Remonter une avenue sans tram
Un peu plus loin, avenue Racine, là où le tram tourne vers le Parc des Sports près du Galet, même retour dans le temps. Retour subit, il n’y a pas si longtemps, en 2014 avant la rénovation. Plus de terre plein central végétalisé de part et d’autre des rails, mais une simple route, des trottoirs plus larges et des pelouses le long des immeubles. Et une fois dans cette faille spatio-temporelle, il est alors possible de remonter en version 2014 l’avenue en sens inverse.
Livreurs perdus avec les GPS
Tout ceci pourrait être amusant s’il ne s’agissait que de bugs d’image. Mais ces changements d’adresse compliquent aussi la vie des habitants, même plusieurs années après. Les anciens « boulevards intérieurs » (comme il en existe maille Éléonore qui n’a pas été encore rénovée) ont été supprimés.
Conséquence, des rues et avenues ont renommés et renumérotées. Des immeubles qui n’ont pas bougé ont changé de nom d’adresse.
Les galères des livreurs
C’est par exemple le cas d’Irène, qui habite maille Jacqueline :
« J’habitais dans le boulevard intérieur à Dostoïevski qui n’existe plus. J’ai demandé au bailleur d’indiquer sur un panneau que ces immeubles font bien partie de l’avenue Racine désormais mais seuls des numéros ont été ajoutés. Comme les immeubles ne sont pas tournés vers l’avenue, on ne comprend pas que ces numéros correspondent à nos immeubles. J’ai même reçu une lettre envoyée à mon ancienne adresse cette année. Quand un livreur ou un taxi veulent venir, ils ne trouvent pas. Ils arrivent loin de chez moi ou passent devant sans comprendre. Et encore moi j’habite près de l’avenue ce qui me permet de sortir facilement, mais ce n’est pas le cas de tous mes voisins. »
Petit test effectué avec l’adresse exacte, Google envoie face à l’hôpital de Hautepierre, à 800 mètres de chez Irène. Du côté du bailleur la Sibar, on indique que « tous les changements ont été réalisés à la demande de l’Eurométropole ».
Problème similaire pour Francine qui habite de l’autre côté de l’avenue à l’ancienne place Chateaubriand mais dont la nouvelle adresse allée Charles Perrault est inconnue des services de navigation. Google Maps oriente vers l’école Charles Perrault à… Ostwald. L’application « Plans » d’Apple est tout aussi perdue.
La Poste a maintenu la double adresse
Pourtant à La Poste, pas de soucis pour l’acheminement du courrier. La « double adresse » a été maintenue pendant un an.

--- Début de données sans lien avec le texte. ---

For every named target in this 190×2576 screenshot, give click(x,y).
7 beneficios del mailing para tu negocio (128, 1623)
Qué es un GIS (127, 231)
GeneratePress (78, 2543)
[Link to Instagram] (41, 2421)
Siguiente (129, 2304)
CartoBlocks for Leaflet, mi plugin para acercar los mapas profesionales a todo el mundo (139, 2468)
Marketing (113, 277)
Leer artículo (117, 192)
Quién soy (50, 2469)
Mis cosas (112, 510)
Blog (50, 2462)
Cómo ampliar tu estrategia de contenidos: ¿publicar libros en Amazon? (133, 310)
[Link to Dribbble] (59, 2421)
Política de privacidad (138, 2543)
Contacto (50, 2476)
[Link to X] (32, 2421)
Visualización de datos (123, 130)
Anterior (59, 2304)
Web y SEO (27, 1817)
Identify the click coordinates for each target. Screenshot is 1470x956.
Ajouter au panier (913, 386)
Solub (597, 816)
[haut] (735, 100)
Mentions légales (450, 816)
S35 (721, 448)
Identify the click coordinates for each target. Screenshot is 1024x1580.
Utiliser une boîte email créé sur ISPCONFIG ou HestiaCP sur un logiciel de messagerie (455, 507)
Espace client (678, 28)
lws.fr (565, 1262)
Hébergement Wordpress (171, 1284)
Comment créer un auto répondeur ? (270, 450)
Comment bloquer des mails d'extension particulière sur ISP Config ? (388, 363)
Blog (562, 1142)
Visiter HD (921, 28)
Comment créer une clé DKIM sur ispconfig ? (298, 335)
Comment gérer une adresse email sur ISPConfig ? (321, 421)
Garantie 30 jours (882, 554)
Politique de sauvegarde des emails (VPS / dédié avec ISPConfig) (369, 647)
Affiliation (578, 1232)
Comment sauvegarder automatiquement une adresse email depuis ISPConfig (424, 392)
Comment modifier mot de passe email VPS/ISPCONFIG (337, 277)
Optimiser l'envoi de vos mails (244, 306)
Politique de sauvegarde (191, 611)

La société explique comment la situation a été gérée « en anticipation » :
« La Ville de Strasbourg transmettait des arrêtés municipaux indiquant les changements d’adresse au fur et à mesure de l’avancement du projet, sur la base desquels La Poste effectuait la mise à jour de son référentiel d’adresse. »
Le changements d’adresses ont été transmis par la Ville de Strasbourg aux services compétents, comme l’électricité, mais pas tous. Irène a par exemple reçu un courrier d’un service de recouvrement pour le gaz, alors qu’elle ne recevait plus de facture pendant des mois. Pour les personnes avec une vieille plaque d’immatriculation (type 123 AB 01 ), il faut en changer. Pour les plaques les plus récentes, il faut néanmoins actualiser son adresse sous un mois. Un automatisme pas toujours facile à avoir lorsque l’on ne déménage pas.
Des adresses loin du but
D’autres bugs sont faciles à identifier. Les adresses du théâtre de Hautepierre ou des Percussions de Strasbourg (13 et 15 place André Maurois) sont localisés à plus de 500 mètres de leur réelle implantation. Google envoie l’internaute vers une station service de l’autre côté du centre commercial. De quoi être perdu quand dérouté on ne vient pas du quartier sachant que ces bâtiments sont peu signalés et qu’on ne peut les voir directement. Pourtant dans cette maille, il n’y a pas eu de changement d’adresses.
Google pas trop concerné
Lors d’échanges par email, Google explique « mettre à jour régulièrement les cartes, sur la bases de données que nous consolidons de nombreuses sources », sans donner plus de détails. Une réponse un peu à côté de la plaque qui semble indiquer qu’il n’y a guère pas de contact avec les autorités publiques lors des changements d’adresse massifs qu’entraînent ces opérations.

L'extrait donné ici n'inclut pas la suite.